Selected excerpt:
::::::::::
Walking down the aisles of the local groceries, Sarah Scaruto could see that industry was working the appetite for quick edibles.
Given the debatable quality of frozen dinners in Aisle 6, she figured she might tap some of that appetite by preparing flavorful, local, plant-based, veggie-forward meals.
Wow, that’s a mouthful. Which is the idea, right?
Scaruto, a veteran of years in corporate human relations, is charting a new path with her nascent business, Wy’Eats. It’s modeled on the consumer support agriculture concept — a box of veggies grown locally, prepared by the farmer and delivered to a central pickup location.
In the case of Wy’Eats, Scaruto prepares and delivers full meals to an insulated box outside the front entrance to the Hood River News. Food comes in reusable Tupperware containers, with ice packs to keep it from spoiling. Subscribers get a one-hour window to grab their grub and go.
If they can’t do the pickup, they can pay an extra $5 to have Scaruto deliver.
“This is for people who want to support the local food system but don’t have the time or desire to prepare their own meals,” Scaruto says. “It’s designed to support health and convenience.”
Her meals go light on animal proteins, not because she is pushing a vegan agenda, but just to keep costs under control. That said, meals include eggs from pasture-raised chickens, nuts and seeds as protein sources.
She prepares her menu on Monday night, currently using the commercial kitchen at River of Life Assembly on the Heights. Buyers can subscribe for one or two meals per week, at $35 for two servings per meal, or $60 for four.
Scaruto and her husband moved to the Gorge in April from Vermont. As she builds her business, she enhances her longtime love of food and cooking with studies in holistic nutrition at The Wellspring School for Healing Arts in Portland.
“I’ve been wanting to try something different,” she says. “This idea has been in my head for a long time.”
It’s working. In the first four weeks of business, she lined up 50 subscribers.
::::::::::
Extracted records:
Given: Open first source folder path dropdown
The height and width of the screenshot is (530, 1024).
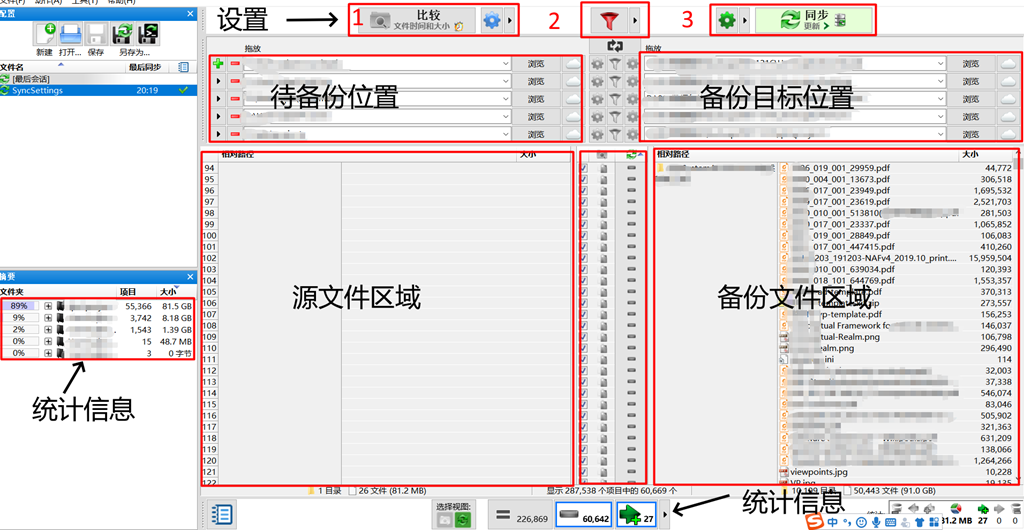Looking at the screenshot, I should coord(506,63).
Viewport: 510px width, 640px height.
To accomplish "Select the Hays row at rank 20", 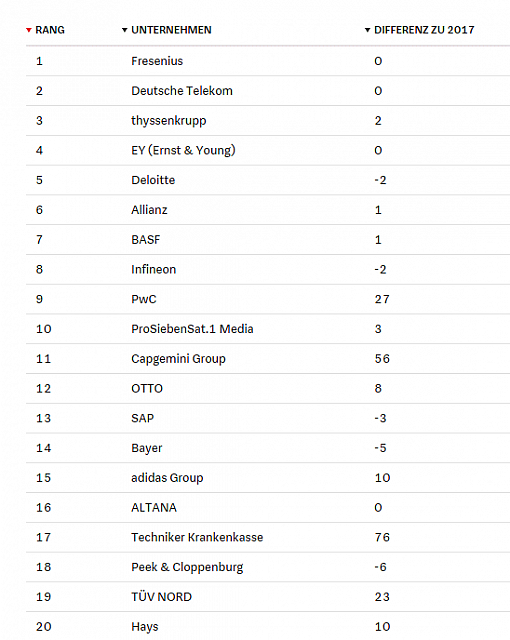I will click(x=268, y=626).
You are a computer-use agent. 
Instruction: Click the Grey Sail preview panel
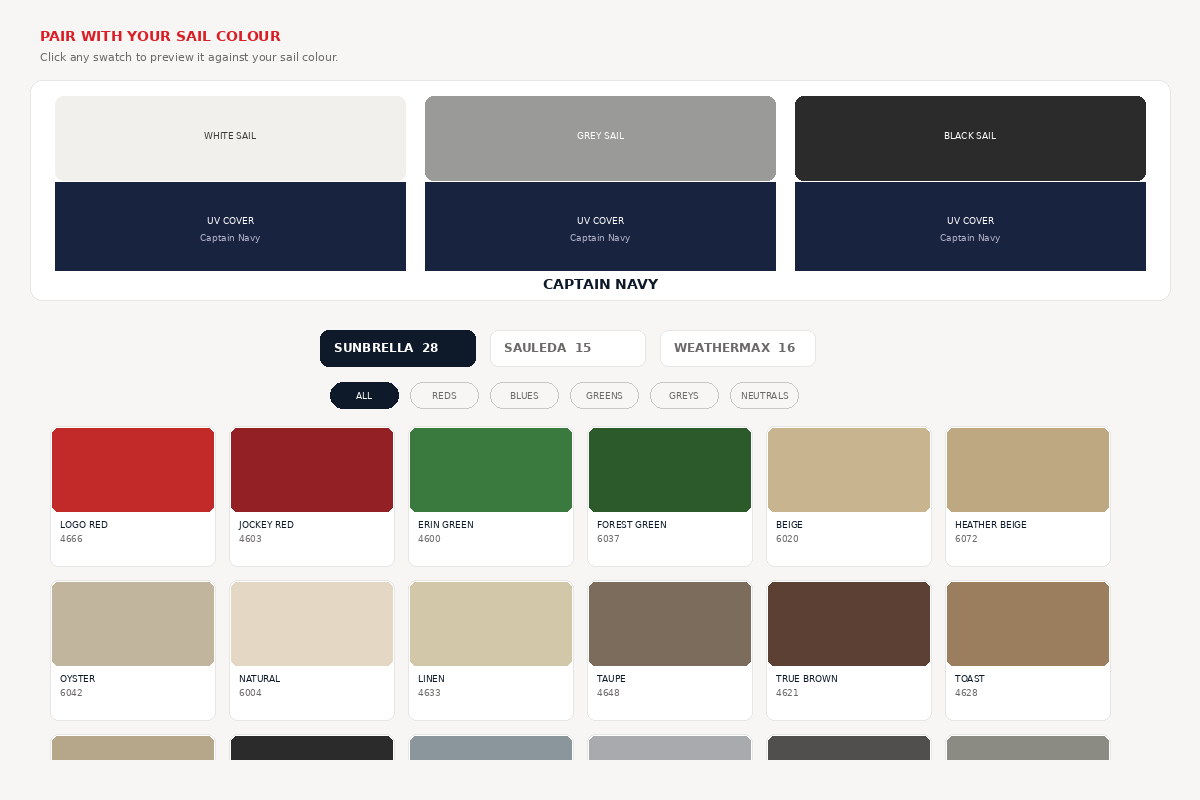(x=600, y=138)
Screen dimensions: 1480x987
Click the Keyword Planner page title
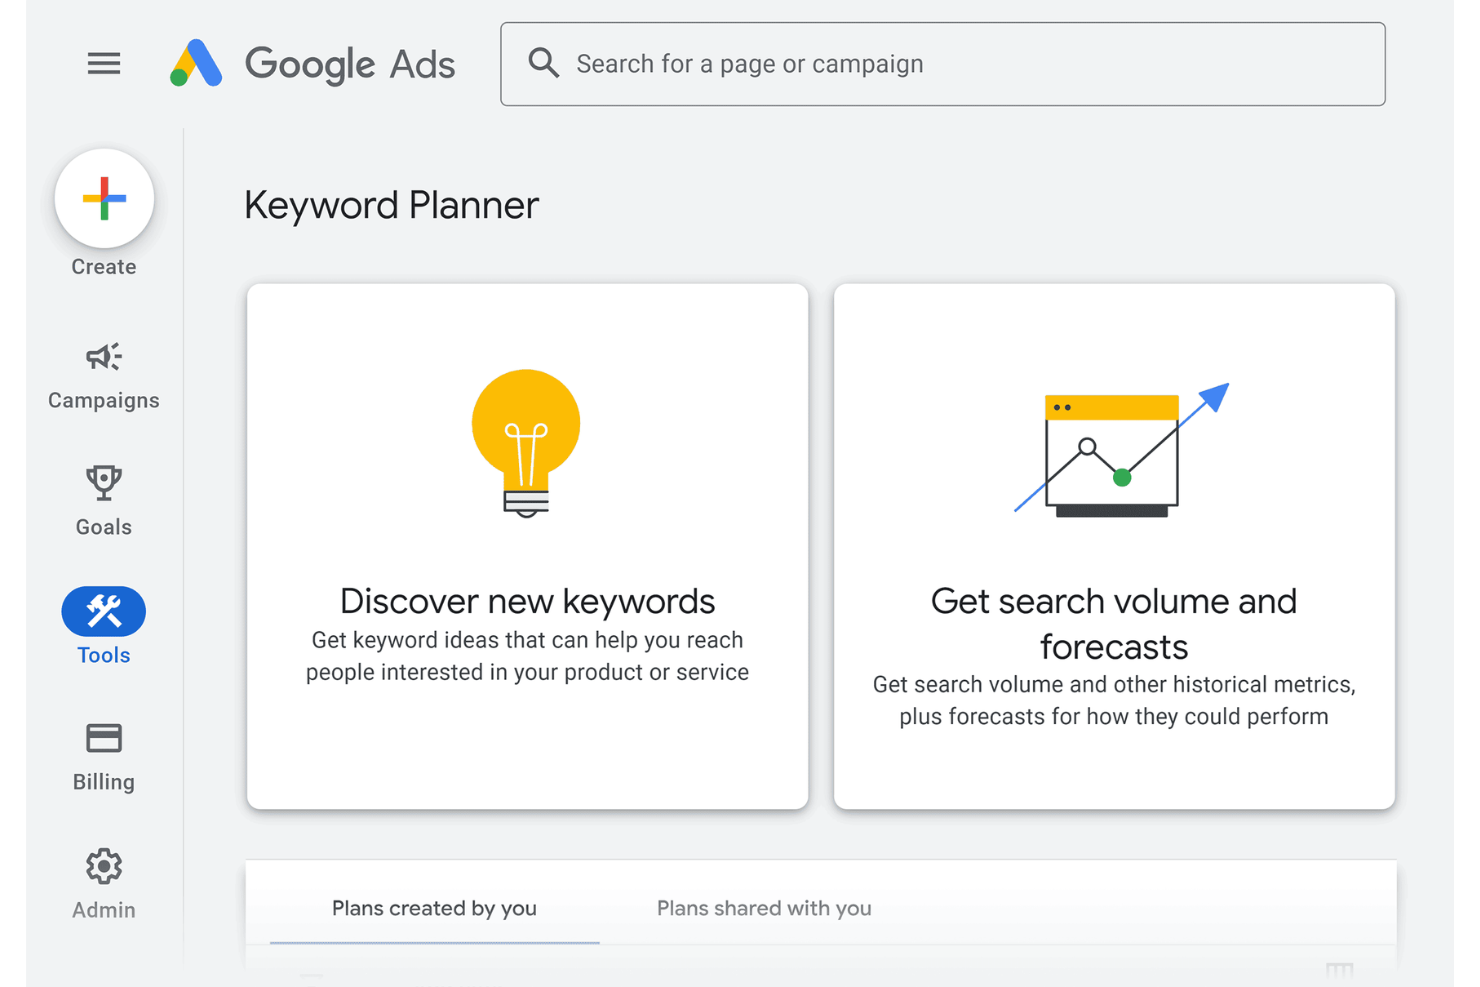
::::::::::
Required action A: According to the Wy'Eats article, how many subscribers did Scaruto line up in her first four weeks of business?
Required action B: Copy the Wy'Eats article word for word from "Walking down the" to "plant-based, veggie-forward meals.".
Required action C: Translate this sentence from the Wy'Eats article into Spanish: "If they can’t do the pickup, they can pay an extra $5 to have Scaruto deliver."

Written response A: 50 subscribers.

Written response B:
Walking down the aisles of the local groceries, Sarah Scaruto could see that industry was working the appetite for quick edibles.
Given the debatable quality of frozen dinners in Aisle 6, she figured she might tap some of that appetite by preparing flavorful, local, plant-based, veggie-forward meals.

Written response C: Si no pueden recogerla, pueden pagar $5 adicionales para que Scaruto la entregue.